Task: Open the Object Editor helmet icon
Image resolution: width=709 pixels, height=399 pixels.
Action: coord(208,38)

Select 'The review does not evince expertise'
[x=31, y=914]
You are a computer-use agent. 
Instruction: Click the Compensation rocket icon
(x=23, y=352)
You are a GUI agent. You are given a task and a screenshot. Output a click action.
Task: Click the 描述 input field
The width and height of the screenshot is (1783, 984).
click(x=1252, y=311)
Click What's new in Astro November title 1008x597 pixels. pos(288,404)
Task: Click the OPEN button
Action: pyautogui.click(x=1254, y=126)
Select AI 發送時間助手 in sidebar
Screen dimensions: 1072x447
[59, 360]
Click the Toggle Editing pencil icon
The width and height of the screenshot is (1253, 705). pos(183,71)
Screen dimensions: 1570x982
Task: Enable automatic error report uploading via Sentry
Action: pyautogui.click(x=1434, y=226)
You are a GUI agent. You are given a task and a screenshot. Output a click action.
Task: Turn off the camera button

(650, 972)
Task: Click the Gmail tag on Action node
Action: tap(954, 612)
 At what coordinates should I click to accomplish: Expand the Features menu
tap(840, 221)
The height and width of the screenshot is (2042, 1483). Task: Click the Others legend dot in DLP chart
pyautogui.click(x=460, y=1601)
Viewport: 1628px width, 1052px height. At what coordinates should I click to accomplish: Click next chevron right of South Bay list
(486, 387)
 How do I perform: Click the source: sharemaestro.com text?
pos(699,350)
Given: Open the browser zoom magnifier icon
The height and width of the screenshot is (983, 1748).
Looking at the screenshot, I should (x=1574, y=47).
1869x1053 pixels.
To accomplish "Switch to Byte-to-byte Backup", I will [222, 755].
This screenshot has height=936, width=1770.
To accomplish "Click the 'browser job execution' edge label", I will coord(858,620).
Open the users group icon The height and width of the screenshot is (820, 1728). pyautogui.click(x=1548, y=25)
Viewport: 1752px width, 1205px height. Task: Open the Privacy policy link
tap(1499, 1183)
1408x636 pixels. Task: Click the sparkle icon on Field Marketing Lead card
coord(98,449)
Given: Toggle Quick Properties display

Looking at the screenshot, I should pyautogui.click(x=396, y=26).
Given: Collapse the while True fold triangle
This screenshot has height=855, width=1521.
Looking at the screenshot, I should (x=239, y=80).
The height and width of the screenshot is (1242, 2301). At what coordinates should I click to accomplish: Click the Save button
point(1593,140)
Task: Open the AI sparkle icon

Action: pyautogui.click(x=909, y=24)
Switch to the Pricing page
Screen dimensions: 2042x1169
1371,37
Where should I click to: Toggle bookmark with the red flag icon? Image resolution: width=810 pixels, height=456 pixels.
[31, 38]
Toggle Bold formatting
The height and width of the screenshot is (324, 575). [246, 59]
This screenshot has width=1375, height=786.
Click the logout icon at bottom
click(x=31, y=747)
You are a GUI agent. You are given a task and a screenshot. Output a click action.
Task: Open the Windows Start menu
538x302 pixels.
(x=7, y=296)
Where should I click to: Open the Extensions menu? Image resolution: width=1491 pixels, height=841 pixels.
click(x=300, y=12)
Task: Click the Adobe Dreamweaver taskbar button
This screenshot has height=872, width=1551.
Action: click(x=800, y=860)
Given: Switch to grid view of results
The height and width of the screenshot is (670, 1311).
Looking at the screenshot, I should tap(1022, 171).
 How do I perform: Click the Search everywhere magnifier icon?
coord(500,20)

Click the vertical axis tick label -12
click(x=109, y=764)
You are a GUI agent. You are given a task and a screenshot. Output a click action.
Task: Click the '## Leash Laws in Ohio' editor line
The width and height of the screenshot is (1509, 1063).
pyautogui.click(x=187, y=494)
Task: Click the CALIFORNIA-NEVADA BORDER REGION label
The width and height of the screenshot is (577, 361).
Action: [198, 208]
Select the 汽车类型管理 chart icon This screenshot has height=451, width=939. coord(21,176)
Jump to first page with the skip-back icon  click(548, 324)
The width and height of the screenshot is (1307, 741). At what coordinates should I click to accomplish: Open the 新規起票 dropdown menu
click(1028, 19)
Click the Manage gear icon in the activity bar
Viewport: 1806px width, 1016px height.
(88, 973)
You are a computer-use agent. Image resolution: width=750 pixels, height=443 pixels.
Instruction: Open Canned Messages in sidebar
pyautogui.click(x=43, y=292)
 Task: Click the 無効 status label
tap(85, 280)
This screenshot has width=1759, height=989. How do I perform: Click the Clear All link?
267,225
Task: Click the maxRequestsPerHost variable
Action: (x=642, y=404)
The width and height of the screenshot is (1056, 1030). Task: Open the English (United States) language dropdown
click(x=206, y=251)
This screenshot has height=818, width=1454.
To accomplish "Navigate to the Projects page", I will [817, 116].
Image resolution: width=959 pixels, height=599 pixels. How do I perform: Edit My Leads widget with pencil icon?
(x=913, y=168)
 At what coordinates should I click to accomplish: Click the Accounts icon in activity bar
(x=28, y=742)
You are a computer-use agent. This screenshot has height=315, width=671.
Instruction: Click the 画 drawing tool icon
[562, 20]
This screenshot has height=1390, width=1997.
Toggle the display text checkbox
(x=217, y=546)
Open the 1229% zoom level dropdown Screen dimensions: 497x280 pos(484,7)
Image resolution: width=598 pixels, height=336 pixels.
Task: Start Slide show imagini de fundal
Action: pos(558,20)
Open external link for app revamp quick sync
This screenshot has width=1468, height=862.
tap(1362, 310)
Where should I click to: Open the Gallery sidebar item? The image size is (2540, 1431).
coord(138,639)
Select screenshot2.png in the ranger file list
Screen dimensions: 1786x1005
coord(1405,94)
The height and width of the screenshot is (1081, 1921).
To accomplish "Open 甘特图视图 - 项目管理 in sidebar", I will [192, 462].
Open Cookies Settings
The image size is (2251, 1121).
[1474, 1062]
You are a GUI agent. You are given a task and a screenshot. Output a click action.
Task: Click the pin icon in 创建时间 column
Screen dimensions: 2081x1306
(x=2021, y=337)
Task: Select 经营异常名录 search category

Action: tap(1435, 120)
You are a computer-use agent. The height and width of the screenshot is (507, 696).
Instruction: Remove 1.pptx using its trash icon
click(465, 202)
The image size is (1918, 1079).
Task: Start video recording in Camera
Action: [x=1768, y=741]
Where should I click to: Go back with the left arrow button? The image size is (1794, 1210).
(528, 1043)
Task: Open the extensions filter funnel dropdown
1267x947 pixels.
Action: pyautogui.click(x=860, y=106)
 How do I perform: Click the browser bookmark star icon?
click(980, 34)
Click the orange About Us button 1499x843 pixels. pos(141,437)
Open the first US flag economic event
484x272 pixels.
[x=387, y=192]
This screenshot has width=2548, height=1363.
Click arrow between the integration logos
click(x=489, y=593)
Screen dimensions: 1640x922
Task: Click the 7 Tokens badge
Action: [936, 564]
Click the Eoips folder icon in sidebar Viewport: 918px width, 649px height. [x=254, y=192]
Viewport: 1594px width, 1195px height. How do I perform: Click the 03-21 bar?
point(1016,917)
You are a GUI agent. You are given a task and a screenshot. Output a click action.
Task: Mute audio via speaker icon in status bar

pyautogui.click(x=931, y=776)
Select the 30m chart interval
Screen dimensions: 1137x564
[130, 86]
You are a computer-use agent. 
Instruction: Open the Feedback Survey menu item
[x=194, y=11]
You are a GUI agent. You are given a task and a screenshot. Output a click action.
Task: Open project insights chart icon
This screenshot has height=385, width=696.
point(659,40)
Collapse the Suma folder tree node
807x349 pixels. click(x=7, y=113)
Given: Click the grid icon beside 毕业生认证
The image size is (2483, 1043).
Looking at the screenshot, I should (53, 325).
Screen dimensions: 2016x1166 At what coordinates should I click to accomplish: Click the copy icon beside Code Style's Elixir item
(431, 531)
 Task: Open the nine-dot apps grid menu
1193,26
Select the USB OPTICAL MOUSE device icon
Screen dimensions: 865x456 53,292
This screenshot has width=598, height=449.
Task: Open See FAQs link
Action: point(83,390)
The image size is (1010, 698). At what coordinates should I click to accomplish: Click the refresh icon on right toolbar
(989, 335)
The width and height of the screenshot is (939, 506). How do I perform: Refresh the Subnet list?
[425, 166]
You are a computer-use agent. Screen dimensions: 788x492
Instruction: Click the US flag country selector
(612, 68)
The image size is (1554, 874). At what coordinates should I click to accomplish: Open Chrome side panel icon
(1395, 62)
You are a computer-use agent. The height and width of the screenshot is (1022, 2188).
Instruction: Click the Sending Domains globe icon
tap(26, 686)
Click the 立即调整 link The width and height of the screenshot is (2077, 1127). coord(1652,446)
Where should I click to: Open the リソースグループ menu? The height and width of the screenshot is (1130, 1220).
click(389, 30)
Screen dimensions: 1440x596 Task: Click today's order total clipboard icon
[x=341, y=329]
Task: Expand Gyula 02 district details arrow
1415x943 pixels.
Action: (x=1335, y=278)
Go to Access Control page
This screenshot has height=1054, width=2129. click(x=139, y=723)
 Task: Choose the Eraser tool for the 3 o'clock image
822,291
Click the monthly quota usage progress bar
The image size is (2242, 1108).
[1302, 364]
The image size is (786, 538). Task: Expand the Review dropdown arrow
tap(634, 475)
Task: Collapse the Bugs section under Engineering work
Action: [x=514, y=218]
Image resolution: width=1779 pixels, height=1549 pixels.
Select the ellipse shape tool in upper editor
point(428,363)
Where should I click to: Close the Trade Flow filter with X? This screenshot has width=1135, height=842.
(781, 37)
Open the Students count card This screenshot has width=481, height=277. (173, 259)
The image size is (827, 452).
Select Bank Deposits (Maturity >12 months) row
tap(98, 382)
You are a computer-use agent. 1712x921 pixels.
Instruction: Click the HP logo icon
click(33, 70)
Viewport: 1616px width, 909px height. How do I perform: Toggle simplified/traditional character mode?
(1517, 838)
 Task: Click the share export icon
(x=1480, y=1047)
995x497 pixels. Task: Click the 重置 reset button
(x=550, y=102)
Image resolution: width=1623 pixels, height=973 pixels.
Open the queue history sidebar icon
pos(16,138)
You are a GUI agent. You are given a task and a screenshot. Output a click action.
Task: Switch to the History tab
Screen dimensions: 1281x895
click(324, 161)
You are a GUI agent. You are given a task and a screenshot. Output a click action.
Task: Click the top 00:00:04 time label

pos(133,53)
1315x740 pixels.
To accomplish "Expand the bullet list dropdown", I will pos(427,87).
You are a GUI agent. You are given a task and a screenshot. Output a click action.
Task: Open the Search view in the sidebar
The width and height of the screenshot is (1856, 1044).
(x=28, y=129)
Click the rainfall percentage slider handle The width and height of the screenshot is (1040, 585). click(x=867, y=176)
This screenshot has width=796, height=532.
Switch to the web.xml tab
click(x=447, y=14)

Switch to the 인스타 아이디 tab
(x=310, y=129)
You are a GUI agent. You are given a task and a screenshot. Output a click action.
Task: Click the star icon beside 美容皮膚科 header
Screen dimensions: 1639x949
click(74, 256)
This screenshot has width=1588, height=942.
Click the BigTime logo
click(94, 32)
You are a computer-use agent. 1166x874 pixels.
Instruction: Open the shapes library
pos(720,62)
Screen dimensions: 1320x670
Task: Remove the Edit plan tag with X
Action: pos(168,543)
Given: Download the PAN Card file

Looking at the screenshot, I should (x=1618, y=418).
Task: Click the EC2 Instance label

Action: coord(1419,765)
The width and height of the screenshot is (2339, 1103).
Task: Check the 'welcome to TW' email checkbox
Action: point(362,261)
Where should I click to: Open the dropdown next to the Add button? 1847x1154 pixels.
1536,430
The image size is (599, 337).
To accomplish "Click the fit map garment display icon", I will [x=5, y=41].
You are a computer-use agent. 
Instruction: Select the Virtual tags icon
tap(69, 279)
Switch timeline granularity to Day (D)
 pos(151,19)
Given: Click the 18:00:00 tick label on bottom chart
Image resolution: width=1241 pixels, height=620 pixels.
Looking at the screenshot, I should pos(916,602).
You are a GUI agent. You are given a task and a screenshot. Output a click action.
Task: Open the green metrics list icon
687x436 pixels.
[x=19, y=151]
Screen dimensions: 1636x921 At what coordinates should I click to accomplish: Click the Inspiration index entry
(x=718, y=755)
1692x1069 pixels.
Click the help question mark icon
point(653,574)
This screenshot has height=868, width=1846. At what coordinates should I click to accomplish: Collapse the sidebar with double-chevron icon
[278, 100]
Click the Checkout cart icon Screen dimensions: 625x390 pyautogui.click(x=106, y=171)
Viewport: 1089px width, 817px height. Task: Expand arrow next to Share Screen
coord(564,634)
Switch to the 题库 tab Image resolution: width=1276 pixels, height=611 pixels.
────
Task instructions: Please go through the data above and copy each line containing the word "first".

Answer:
Jump to first page with the skip-back icon  click(548, 324)
Open the first US flag economic event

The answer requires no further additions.